***** Records provided *****

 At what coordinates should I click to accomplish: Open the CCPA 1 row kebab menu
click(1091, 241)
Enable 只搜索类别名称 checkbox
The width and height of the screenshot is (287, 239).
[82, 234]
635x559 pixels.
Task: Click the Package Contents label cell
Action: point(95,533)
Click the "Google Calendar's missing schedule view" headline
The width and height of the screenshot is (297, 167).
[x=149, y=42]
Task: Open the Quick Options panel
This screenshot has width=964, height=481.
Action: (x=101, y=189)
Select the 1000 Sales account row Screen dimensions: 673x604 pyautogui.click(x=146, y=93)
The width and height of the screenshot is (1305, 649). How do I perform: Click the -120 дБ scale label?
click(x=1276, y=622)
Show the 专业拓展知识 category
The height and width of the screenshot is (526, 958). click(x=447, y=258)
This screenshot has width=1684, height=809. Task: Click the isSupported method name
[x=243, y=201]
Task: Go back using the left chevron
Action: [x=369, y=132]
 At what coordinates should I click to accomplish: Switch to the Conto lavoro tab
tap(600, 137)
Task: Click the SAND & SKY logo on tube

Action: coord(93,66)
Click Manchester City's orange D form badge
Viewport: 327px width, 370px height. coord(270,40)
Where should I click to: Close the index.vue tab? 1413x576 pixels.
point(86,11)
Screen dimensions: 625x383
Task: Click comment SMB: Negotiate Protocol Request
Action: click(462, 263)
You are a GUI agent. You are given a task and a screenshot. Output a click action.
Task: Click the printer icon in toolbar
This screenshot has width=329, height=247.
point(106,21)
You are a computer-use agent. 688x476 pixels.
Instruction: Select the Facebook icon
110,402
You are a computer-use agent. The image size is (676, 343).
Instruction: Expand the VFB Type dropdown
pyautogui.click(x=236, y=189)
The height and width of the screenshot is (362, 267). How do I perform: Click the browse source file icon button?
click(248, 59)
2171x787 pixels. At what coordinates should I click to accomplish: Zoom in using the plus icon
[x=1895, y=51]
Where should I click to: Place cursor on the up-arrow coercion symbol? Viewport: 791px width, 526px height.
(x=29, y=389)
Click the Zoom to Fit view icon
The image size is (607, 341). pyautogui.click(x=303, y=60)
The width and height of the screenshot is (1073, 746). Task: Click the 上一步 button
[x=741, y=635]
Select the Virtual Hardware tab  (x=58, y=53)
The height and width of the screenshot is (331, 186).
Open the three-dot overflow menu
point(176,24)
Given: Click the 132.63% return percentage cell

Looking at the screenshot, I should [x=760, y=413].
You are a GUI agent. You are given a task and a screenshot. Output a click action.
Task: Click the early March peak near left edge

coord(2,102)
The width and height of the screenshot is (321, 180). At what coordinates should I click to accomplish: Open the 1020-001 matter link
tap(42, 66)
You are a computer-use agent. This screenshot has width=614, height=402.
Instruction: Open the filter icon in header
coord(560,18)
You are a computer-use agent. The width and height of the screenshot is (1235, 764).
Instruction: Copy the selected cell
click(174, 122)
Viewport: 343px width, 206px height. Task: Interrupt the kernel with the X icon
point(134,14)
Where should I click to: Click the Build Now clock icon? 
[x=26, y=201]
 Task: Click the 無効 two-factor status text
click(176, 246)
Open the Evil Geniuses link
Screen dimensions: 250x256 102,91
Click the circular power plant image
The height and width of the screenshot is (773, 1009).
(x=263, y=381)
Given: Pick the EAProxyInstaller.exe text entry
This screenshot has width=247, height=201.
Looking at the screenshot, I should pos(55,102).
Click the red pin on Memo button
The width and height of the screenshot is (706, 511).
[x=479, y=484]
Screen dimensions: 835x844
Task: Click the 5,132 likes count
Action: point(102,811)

*****

Aim of the task:
Transcribe every record above exactly.

Answer box:
 At what coordinates should I click to accomplish: Open the CCPA 1 row kebab menu
click(1091, 241)
Enable 只搜索类别名称 checkbox
The width and height of the screenshot is (287, 239).
[82, 234]
635x559 pixels.
Task: Click the Package Contents label cell
Action: point(95,533)
Click the "Google Calendar's missing schedule view" headline
The width and height of the screenshot is (297, 167).
[x=149, y=42]
Task: Open the Quick Options panel
This screenshot has width=964, height=481.
Action: (x=101, y=189)
Select the 1000 Sales account row Screen dimensions: 673x604 pyautogui.click(x=146, y=93)
The width and height of the screenshot is (1305, 649). How do I perform: Click the -120 дБ scale label?
click(x=1276, y=622)
Show the 专业拓展知识 category
The height and width of the screenshot is (526, 958). click(x=447, y=258)
This screenshot has width=1684, height=809. Task: Click the isSupported method name
[x=243, y=201]
Task: Go back using the left chevron
Action: [x=369, y=132]
 At what coordinates should I click to accomplish: Switch to the Conto lavoro tab
tap(600, 137)
Task: Click the SAND & SKY logo on tube

Action: coord(93,66)
Click Manchester City's orange D form badge
Viewport: 327px width, 370px height. coord(270,40)
Where should I click to: Close the index.vue tab? 1413x576 pixels.
point(86,11)
Screen dimensions: 625x383
Task: Click comment SMB: Negotiate Protocol Request
Action: click(462, 263)
You are a GUI agent. You are given a task and a screenshot. Output a click action.
Task: Click the printer icon in toolbar
This screenshot has width=329, height=247.
point(106,21)
You are a computer-use agent. 688x476 pixels.
Instruction: Select the Facebook icon
110,402
You are a computer-use agent. The image size is (676, 343).
Instruction: Expand the VFB Type dropdown
pyautogui.click(x=236, y=189)
The height and width of the screenshot is (362, 267). How do I perform: Click the browse source file icon button?
click(248, 59)
2171x787 pixels. At what coordinates should I click to accomplish: Zoom in using the plus icon
[x=1895, y=51]
Where should I click to: Place cursor on the up-arrow coercion symbol? Viewport: 791px width, 526px height.
(x=29, y=389)
Click the Zoom to Fit view icon
The image size is (607, 341). pyautogui.click(x=303, y=60)
The width and height of the screenshot is (1073, 746). Task: Click the 上一步 button
[x=741, y=635]
Select the Virtual Hardware tab  (x=58, y=53)
The height and width of the screenshot is (331, 186).
Open the three-dot overflow menu
point(176,24)
Given: Click the 132.63% return percentage cell

Looking at the screenshot, I should [x=760, y=413].
You are a GUI agent. You are given a task and a screenshot. Output a click action.
Task: Click the early March peak near left edge

coord(2,102)
The width and height of the screenshot is (321, 180). At what coordinates should I click to accomplish: Open the 1020-001 matter link
tap(42, 66)
You are a computer-use agent. This screenshot has width=614, height=402.
Instruction: Open the filter icon in header
coord(560,18)
You are a computer-use agent. The width and height of the screenshot is (1235, 764).
Instruction: Copy the selected cell
click(174, 122)
Viewport: 343px width, 206px height. Task: Interrupt the kernel with the X icon
point(134,14)
Where should I click to: Click the Build Now clock icon? 
[x=26, y=201]
 Task: Click the 無効 two-factor status text
click(176, 246)
Open the Evil Geniuses link
Screen dimensions: 250x256 102,91
Click the circular power plant image
The height and width of the screenshot is (773, 1009).
(x=263, y=381)
Given: Pick the EAProxyInstaller.exe text entry
This screenshot has width=247, height=201.
Looking at the screenshot, I should pos(55,102).
Click the red pin on Memo button
The width and height of the screenshot is (706, 511).
[x=479, y=484]
Screen dimensions: 835x844
Task: Click the 5,132 likes count
Action: point(102,811)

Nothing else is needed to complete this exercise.